Craig Hewson: Do we really think that a government solution such as raising CPP contributions will solve this public policy issue? When will enough be enough?? There needs to be a much more coordinated approach that will remedy the issue in the short term – tax breaks to employers and greater incentives for individuals to save and focused sustained financial literacy in the long term for all Canadians.

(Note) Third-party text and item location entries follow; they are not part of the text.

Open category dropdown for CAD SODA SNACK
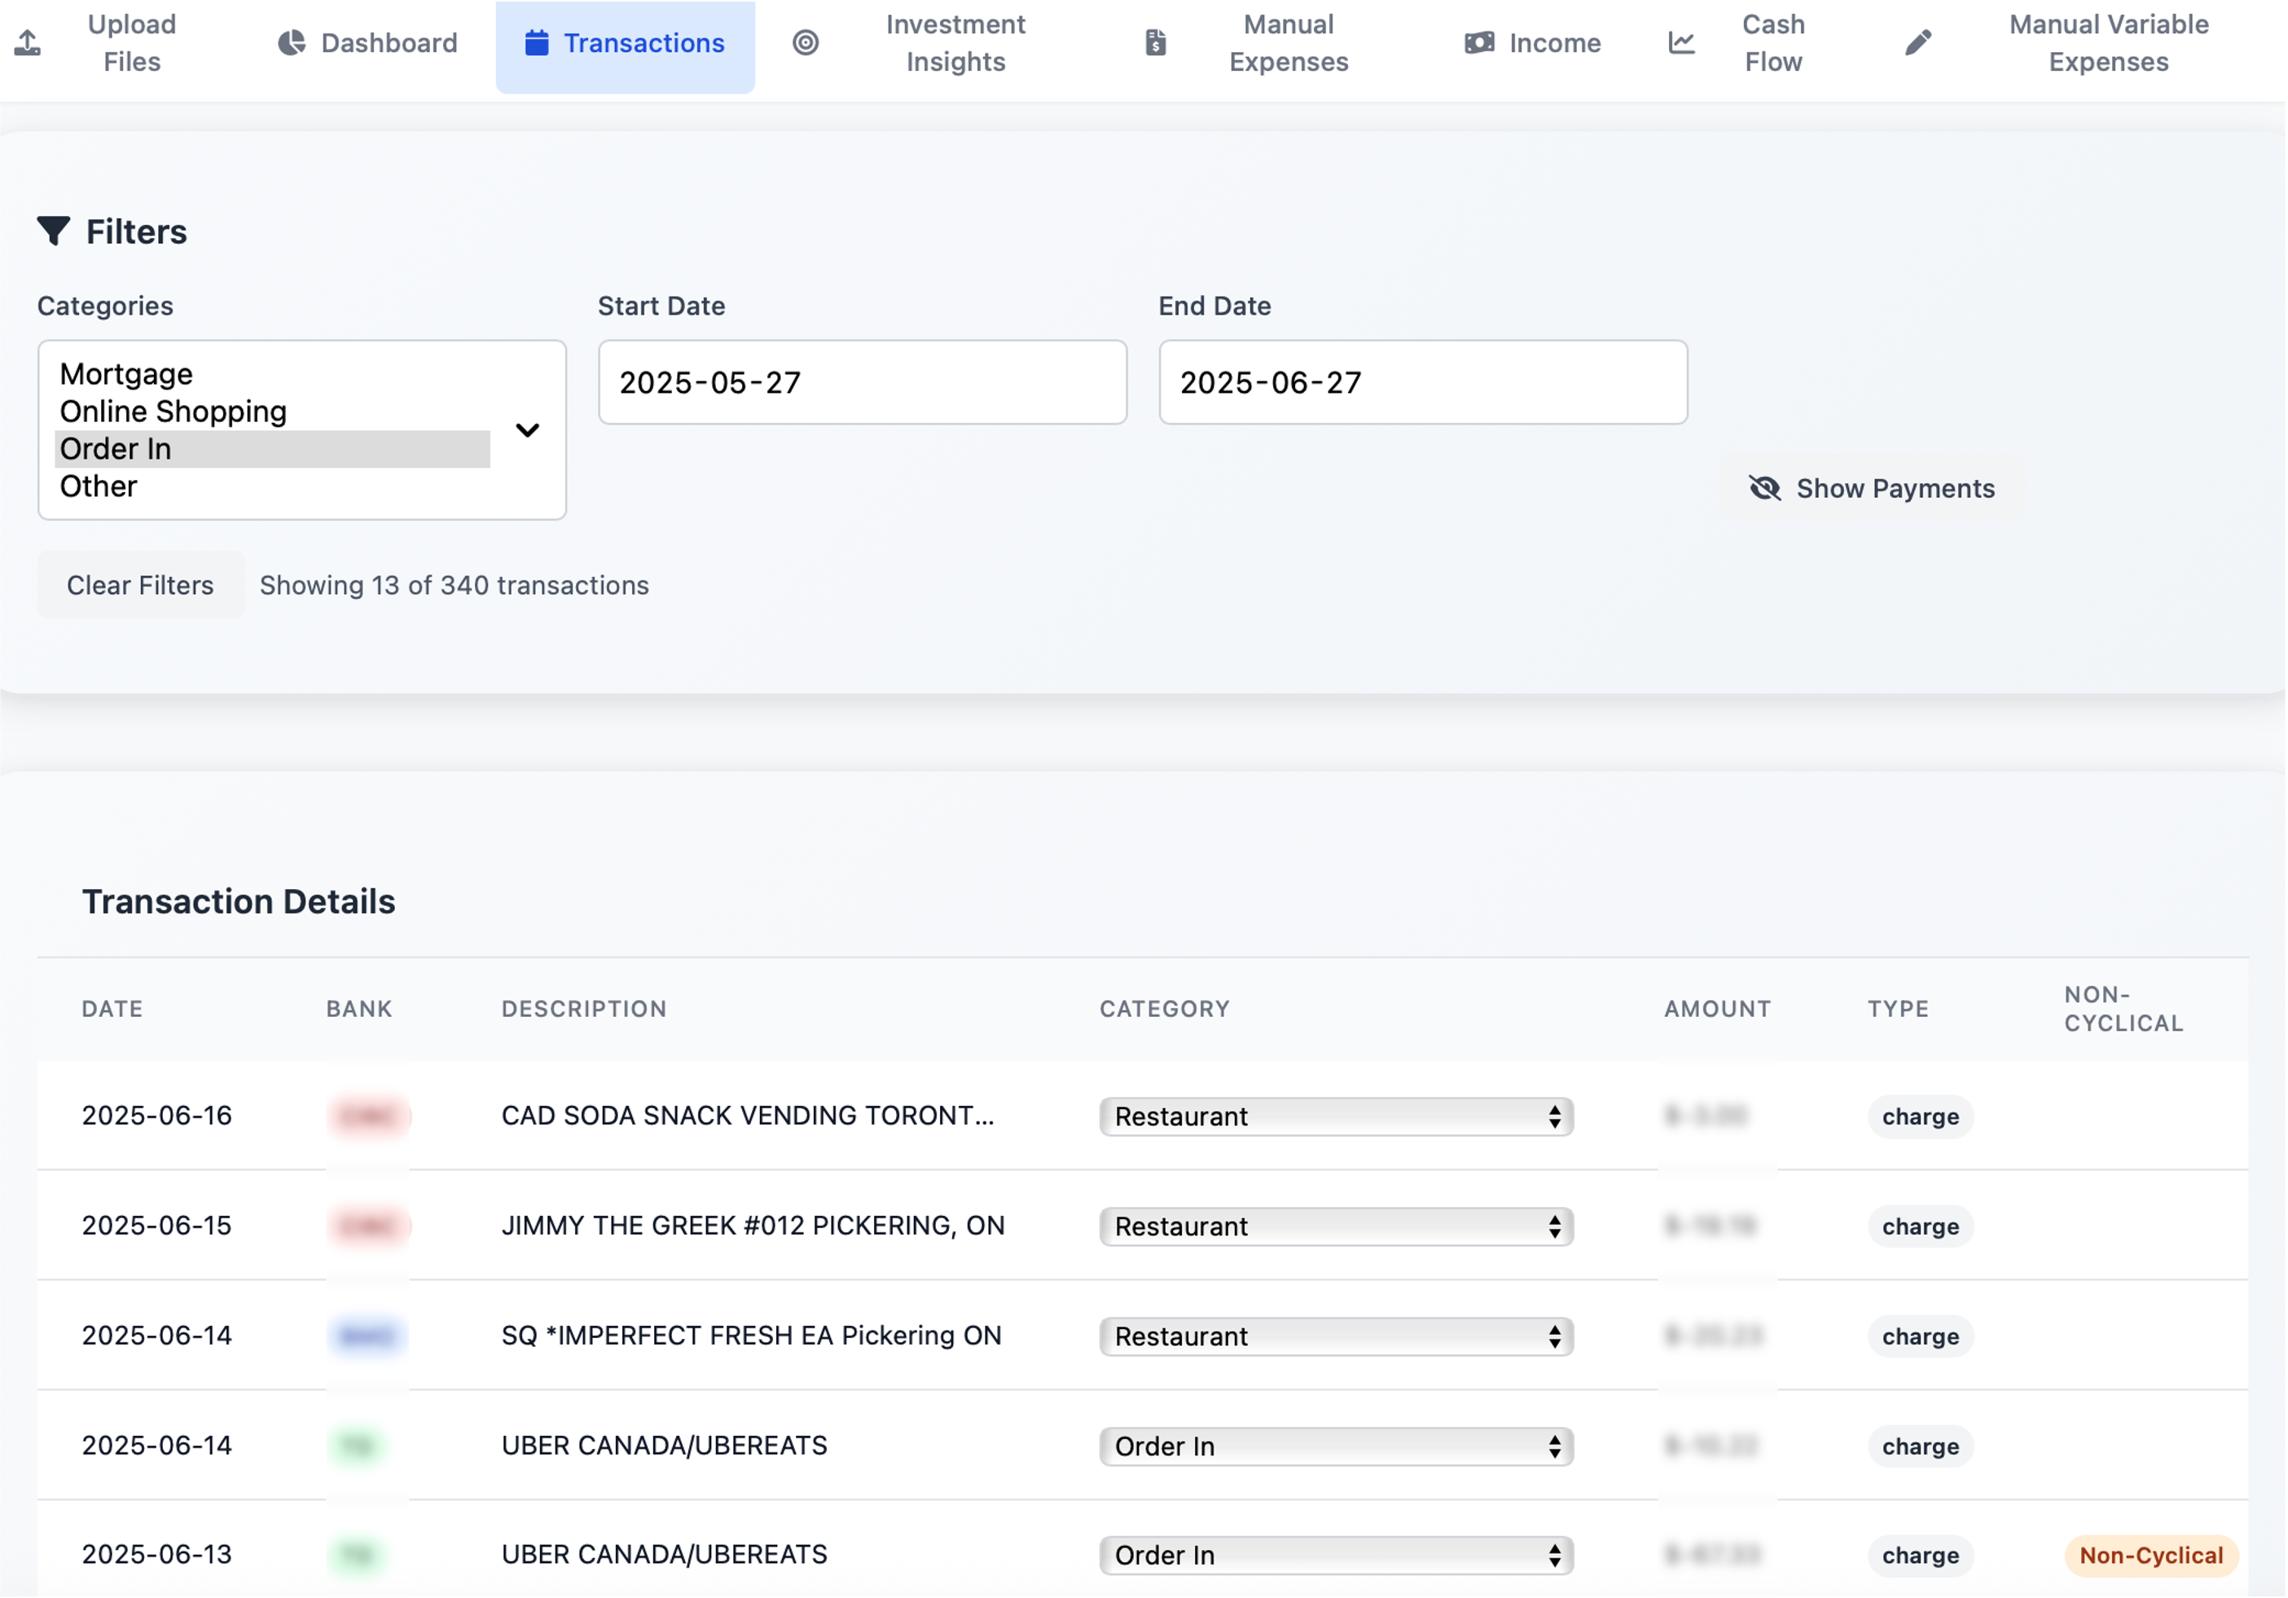2288x1598 pixels. point(1335,1117)
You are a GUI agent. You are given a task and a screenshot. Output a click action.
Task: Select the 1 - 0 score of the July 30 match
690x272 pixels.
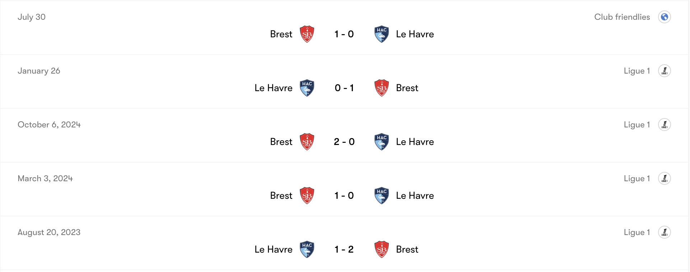[344, 34]
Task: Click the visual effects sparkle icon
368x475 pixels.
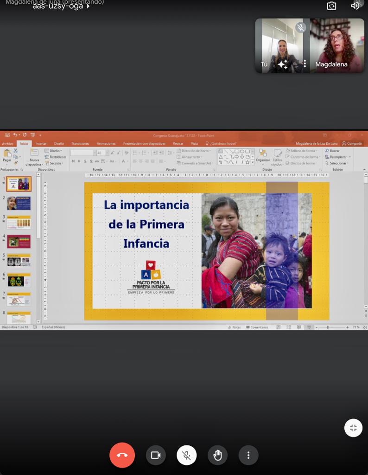Action: point(283,64)
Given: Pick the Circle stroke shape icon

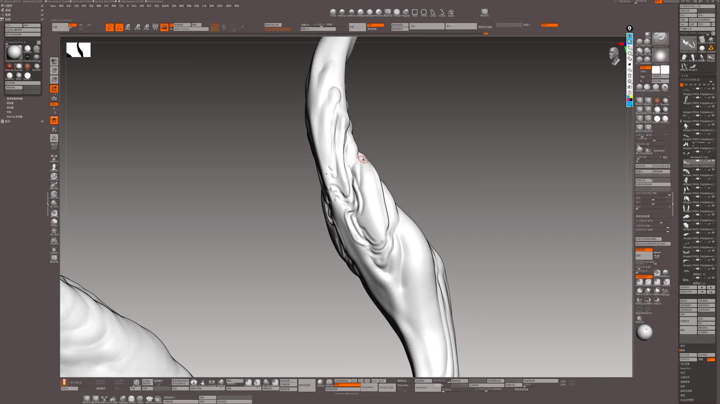Looking at the screenshot, I should tap(424, 12).
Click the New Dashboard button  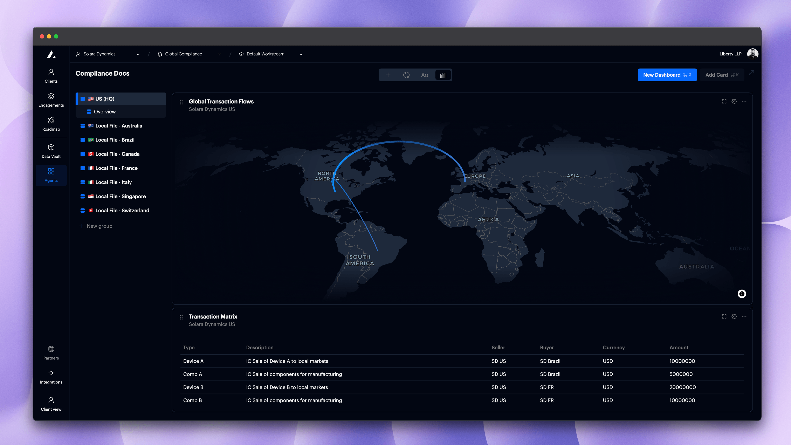coord(667,75)
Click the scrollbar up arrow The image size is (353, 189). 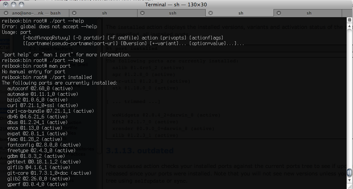pyautogui.click(x=349, y=26)
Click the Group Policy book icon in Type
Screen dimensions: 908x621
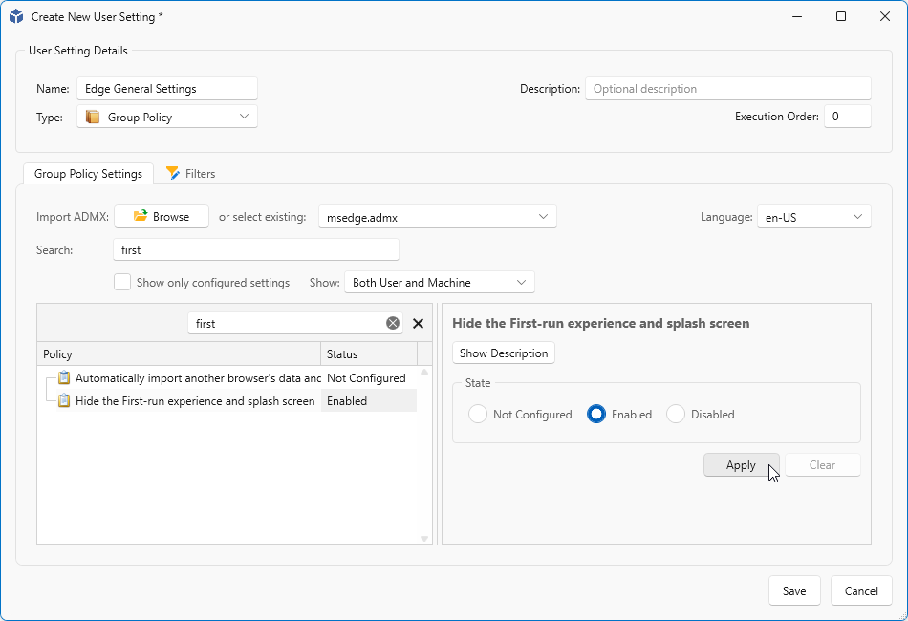(x=93, y=117)
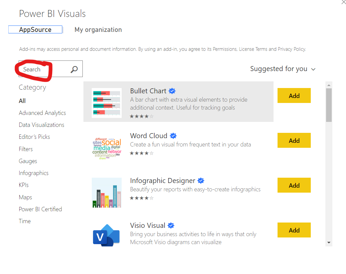Image resolution: width=346 pixels, height=274 pixels.
Task: Open the Privacy Policy link
Action: tap(291, 49)
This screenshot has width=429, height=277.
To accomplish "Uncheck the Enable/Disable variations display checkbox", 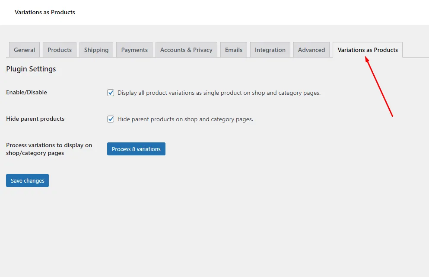I will tap(111, 93).
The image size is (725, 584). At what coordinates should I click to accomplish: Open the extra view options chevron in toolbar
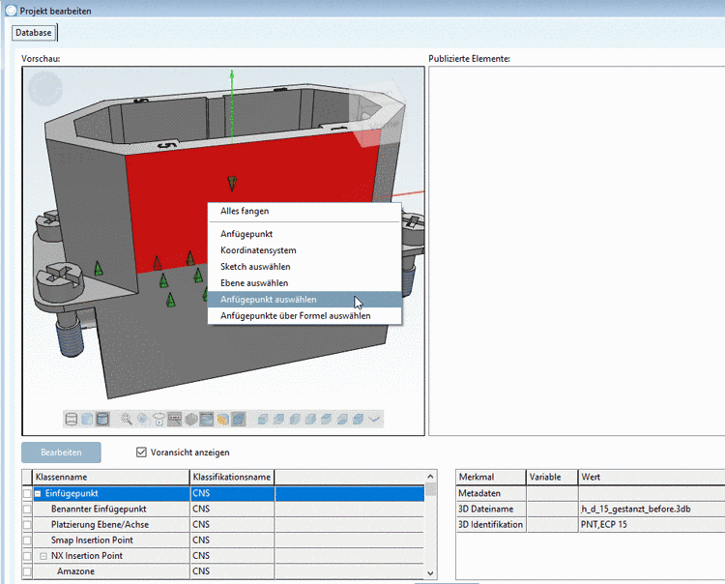coord(375,419)
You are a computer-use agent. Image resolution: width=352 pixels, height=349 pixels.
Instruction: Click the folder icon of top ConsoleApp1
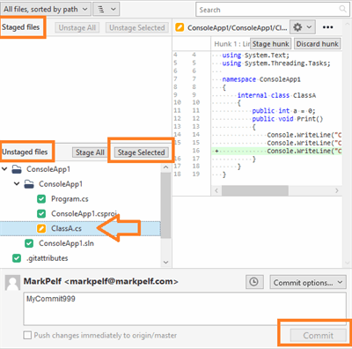17,169
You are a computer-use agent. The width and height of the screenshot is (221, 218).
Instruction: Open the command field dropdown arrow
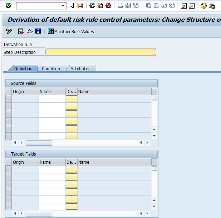pyautogui.click(x=64, y=6)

B. Bucks: The maximum RRSP contribution limit for 2013 is $23,850 for 2013. Name me one average Canadian who can afford to save that amount cash in 2013? Want to raise that to say 50K a year? Name me one average Canadian who can afford 50K cash contribution a year? Simply ridiculous. On the other hand raise CPP employee contributions to say 10% of gross pay, on an hourly wage of $10/hour that’s merely $1 – more or less $40 a week. If you can afford half a small coffee at Timmies every day you can afford a CPP hike like this.

Robert in Vancouver: Raising CPP premiums is the same as raising taxes on both businesses and employees. This would be foolish to do while all major economies in the world as still so fragile. Canada’s economy is doing well but would suffer if there is a downturn in other major economies. So a new tax at this time would make our economy weaker and we would all suffer from that. A better solution would be to allow higher contributions into our personal TFSA and RRSP accounts, and offer tax incentives to companies who contribute to their employee’s TFSA and RRSP accounts.